Korean pop superstars Blackpink on Wednesday called on world leaders meeting in Glasgow, Scotland to act on climate change, calling it the "most important issue of our time".
Climate change is an "established fact" and decision-makers should prevent the worst from happening, Blackpink said in a video message that got one million views within hours from posting.
"As you, the world's leaders, gather to focus on our climate crisis, we hope you will make the decisions necessary to protect our planet now and forever," member Jisoo said in Korean.
"We, Blackpink, and BLINKs, our fans, our generation, our world, will be watching and hoping. Let's work together for our planet and take climate action in your area," the group said.
The UN recently tapped the quartet as advocates for its Sustainable Development Goals, the broader global effort to end poverty, hunger, AIDS and discrimination against women and girls.
Blackpink reminded world leaders of the 2016 climate pact in Paris, wherein 196 party states committed to limit global temperature rises to "well below" two degrees Celsius, and to work for a safer 1.5C cap.
Thai member Lisa spoke of the grave impacts of just a two-degree rise in global temperature should climate change remain unmitigated.
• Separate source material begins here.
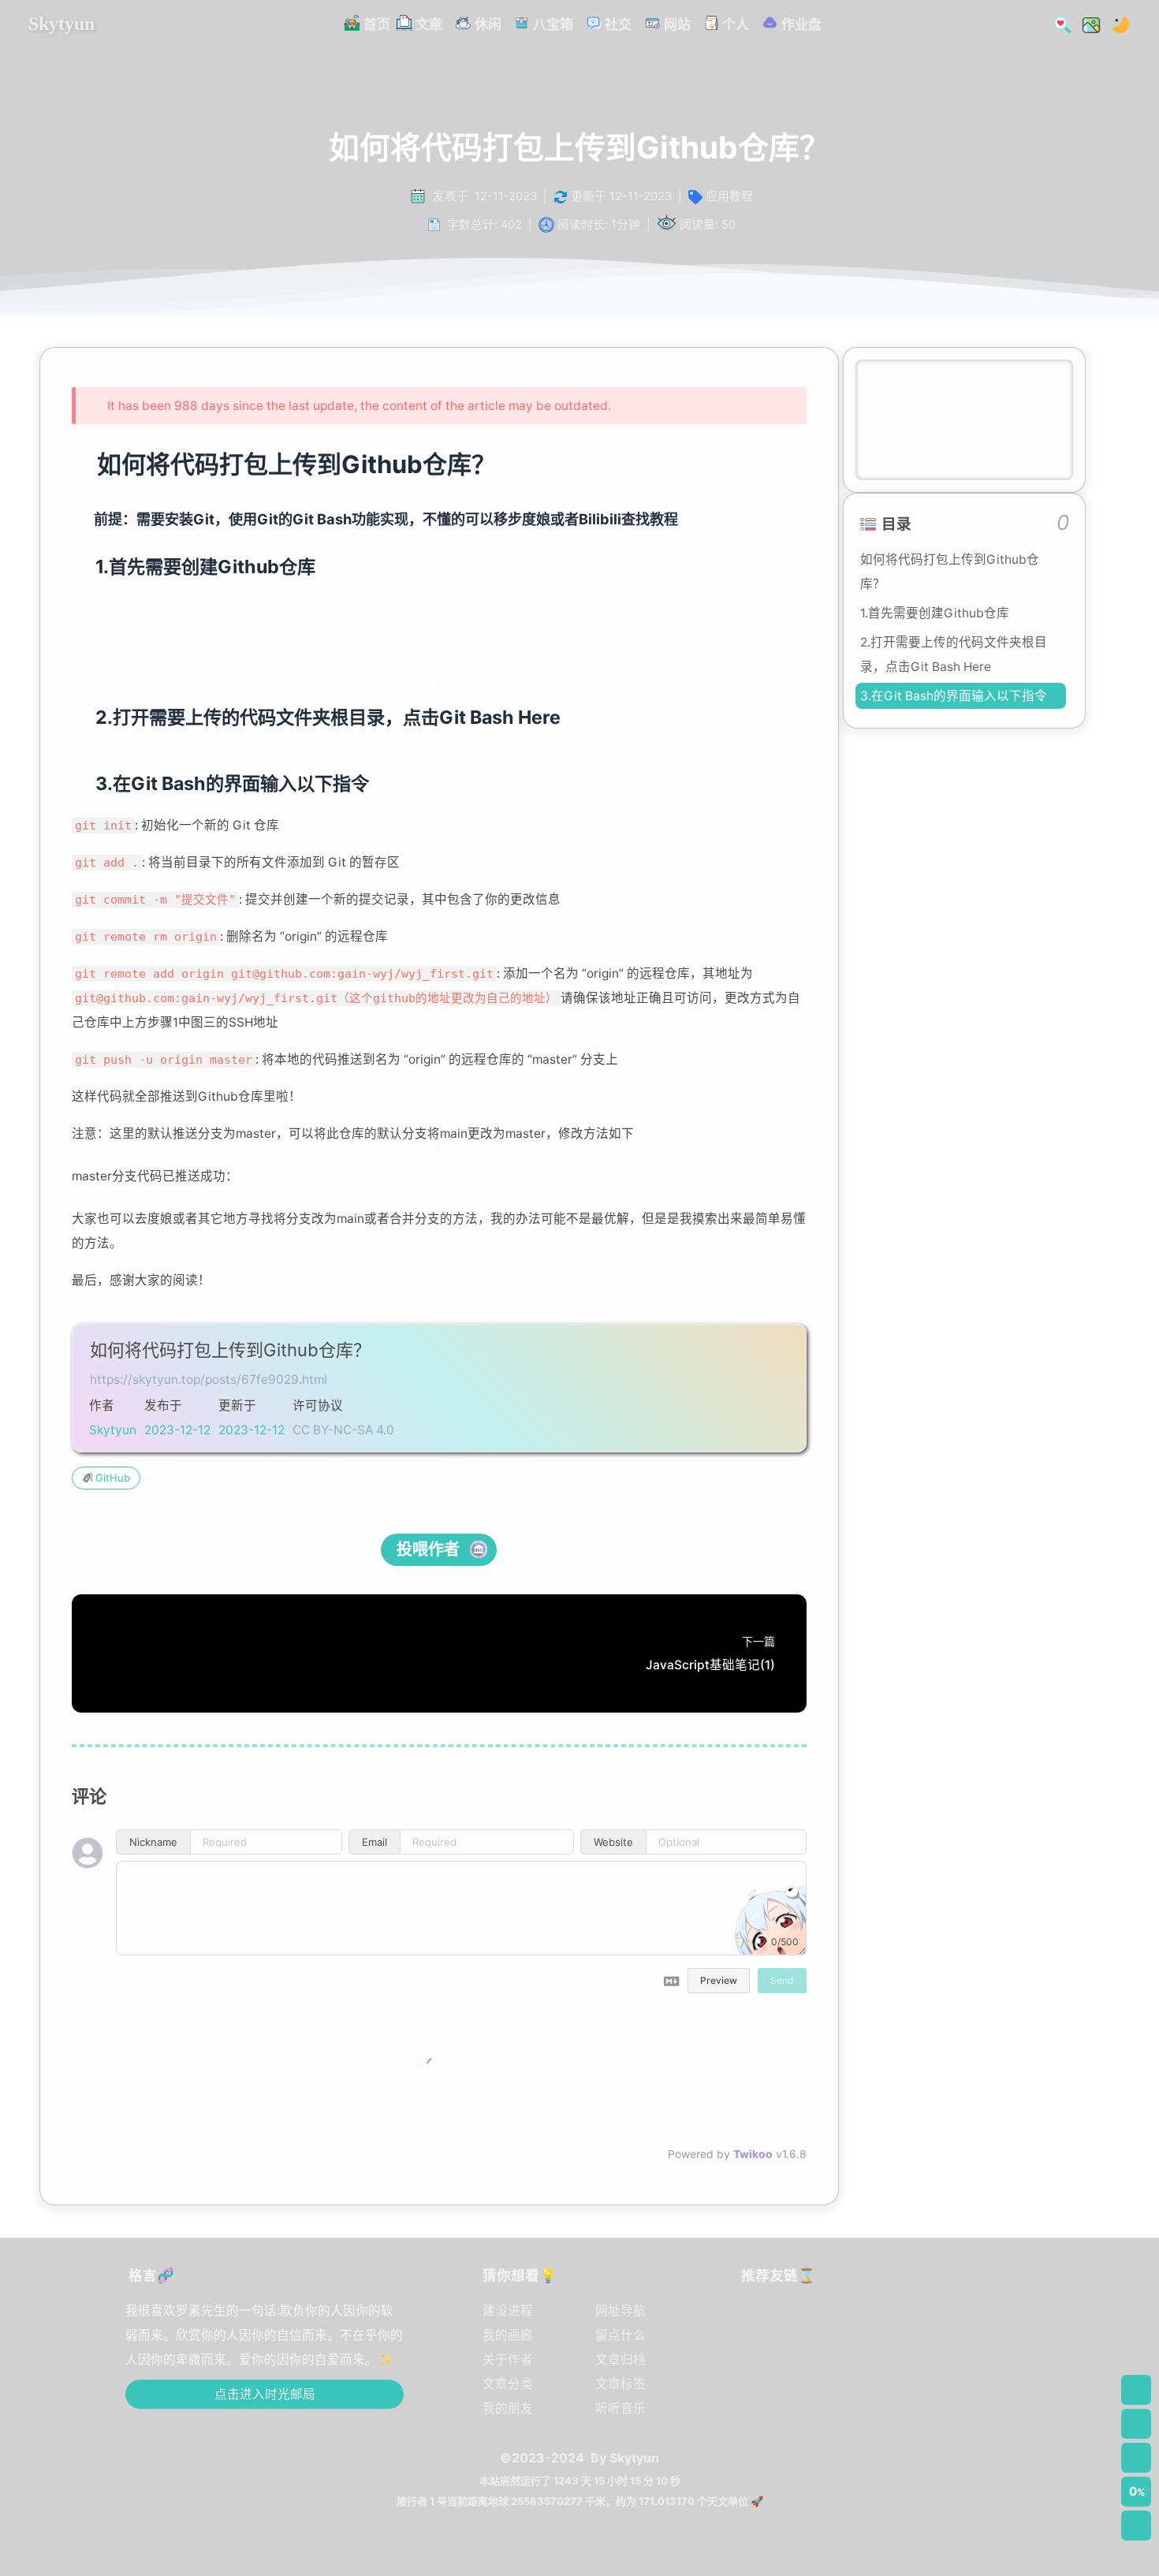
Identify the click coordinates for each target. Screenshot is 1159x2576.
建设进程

"One-third of the world's population will be regularly exposed to severe heat, leading to drought, health problems and death," she said in her native language. Jennie added that "almost all warm water coral reefs would be destroyed, and sea ice would melt and devastate wildlife".
With a little over 1C of warming since the Industrial Revolution, the Earth is seeing extreme heatwaves and monster storms supercharged by warmer oceans.
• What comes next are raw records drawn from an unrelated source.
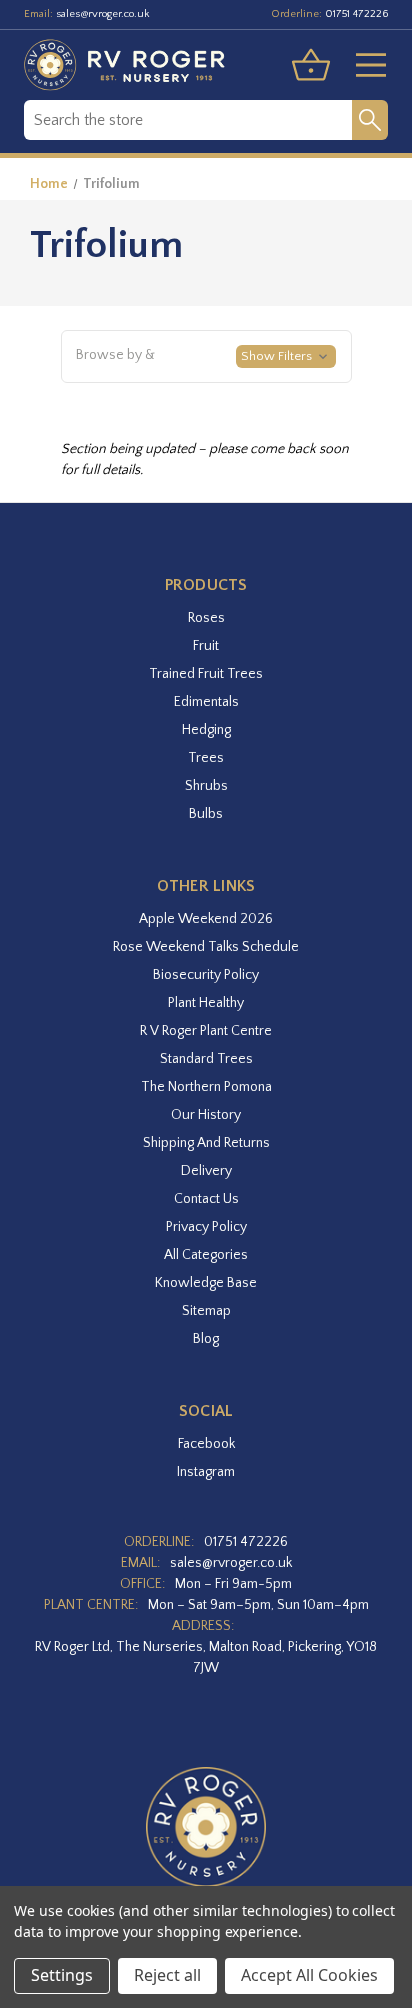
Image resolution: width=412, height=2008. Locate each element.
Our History (206, 1115)
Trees (206, 758)
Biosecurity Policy (206, 975)
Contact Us (206, 1199)
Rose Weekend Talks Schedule (206, 947)
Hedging (206, 730)
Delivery (206, 1171)
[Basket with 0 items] (311, 65)
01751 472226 (356, 14)
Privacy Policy (206, 1227)
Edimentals (206, 702)
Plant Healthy (206, 1003)
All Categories (206, 1255)
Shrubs (206, 786)
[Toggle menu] (363, 65)
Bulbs (206, 814)
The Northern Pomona (206, 1087)
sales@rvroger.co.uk (103, 14)
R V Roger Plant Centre (206, 1031)
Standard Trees (206, 1059)
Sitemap (206, 1311)
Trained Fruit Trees (206, 674)
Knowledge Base (206, 1283)
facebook (206, 1444)
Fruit (206, 646)
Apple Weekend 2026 (206, 919)
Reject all (167, 1975)
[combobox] (188, 120)
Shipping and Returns (206, 1143)
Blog (206, 1339)
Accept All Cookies (309, 1975)
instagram (206, 1472)
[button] (206, 357)
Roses (206, 618)
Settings (62, 1975)
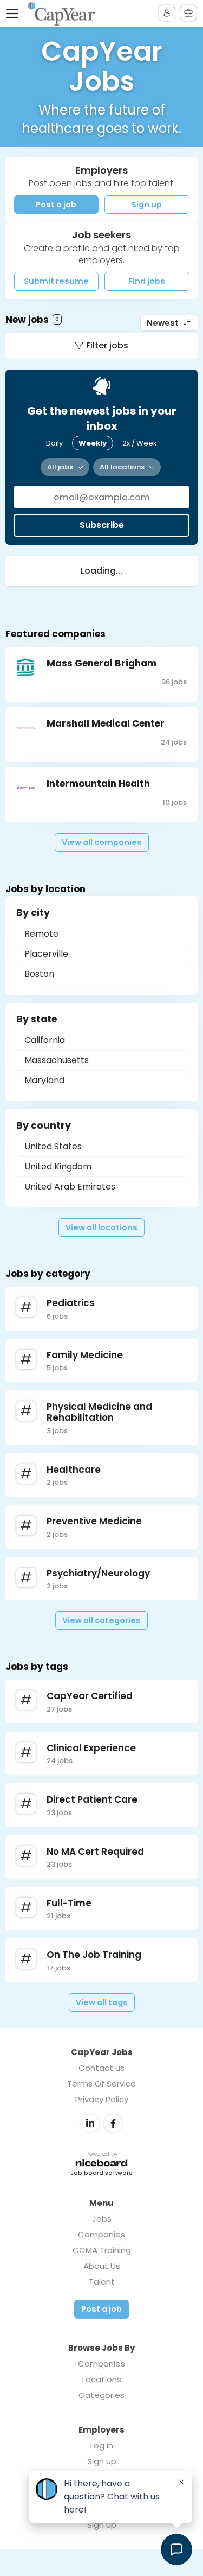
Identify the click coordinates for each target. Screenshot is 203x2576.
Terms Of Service (101, 2083)
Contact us (101, 2067)
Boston (39, 974)
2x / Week (139, 443)
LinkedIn (90, 2123)
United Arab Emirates (69, 1186)
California (44, 1040)
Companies (101, 2234)
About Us (101, 2266)
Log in (101, 2445)
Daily (54, 443)
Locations (101, 2379)
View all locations (101, 1227)
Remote (41, 933)
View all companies (102, 842)
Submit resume (56, 281)
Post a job (56, 204)
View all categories (101, 1620)
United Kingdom (57, 1166)
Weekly (92, 443)
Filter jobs (107, 345)
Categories (101, 2395)
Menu (14, 13)
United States (53, 1146)
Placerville (46, 953)
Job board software (101, 2174)
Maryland (44, 1080)
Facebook (113, 2123)
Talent (102, 2281)
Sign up (147, 204)
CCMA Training (102, 2250)
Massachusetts (56, 1060)
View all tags (102, 2002)
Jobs (102, 2218)
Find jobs (146, 281)
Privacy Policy (101, 2099)
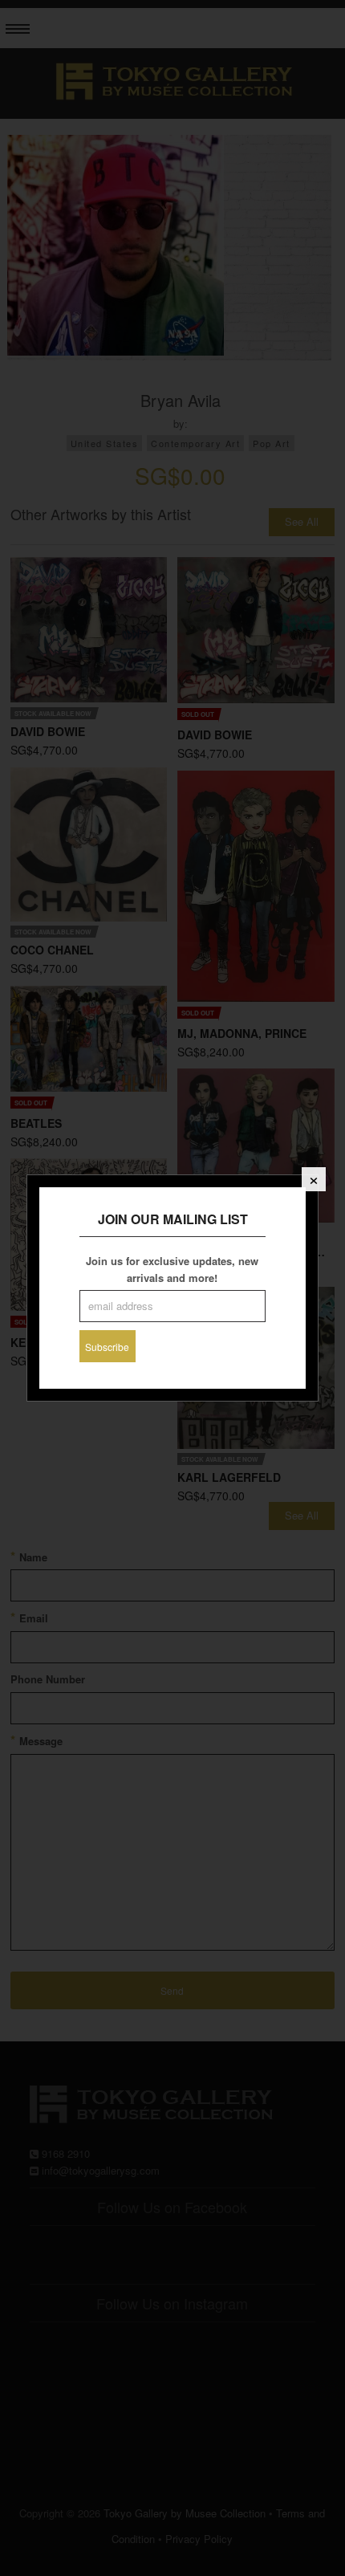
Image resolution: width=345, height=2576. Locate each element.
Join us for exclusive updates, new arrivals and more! (172, 1269)
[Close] (314, 1179)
"We do not want to get there. The important thing is that we all take responsibility because it just won't be achieved without collective action," Jisoo said.
The United Nations has been seizing the global popularity of K-pop to raise awareness on global issues. In September, boy band BTS addressed the UN General Assembly, promoting COVID vaccines while touting youth solutions for the planet.
Governments at COP26 are under pressure to redouble their emissions-cutting commitments to bring them in line with the Paris goals, and to hand over long-promised cash to help developing nations green their grids and protect themselves against future disasters.
As the summit started Monday, observers said there had been more talk than action.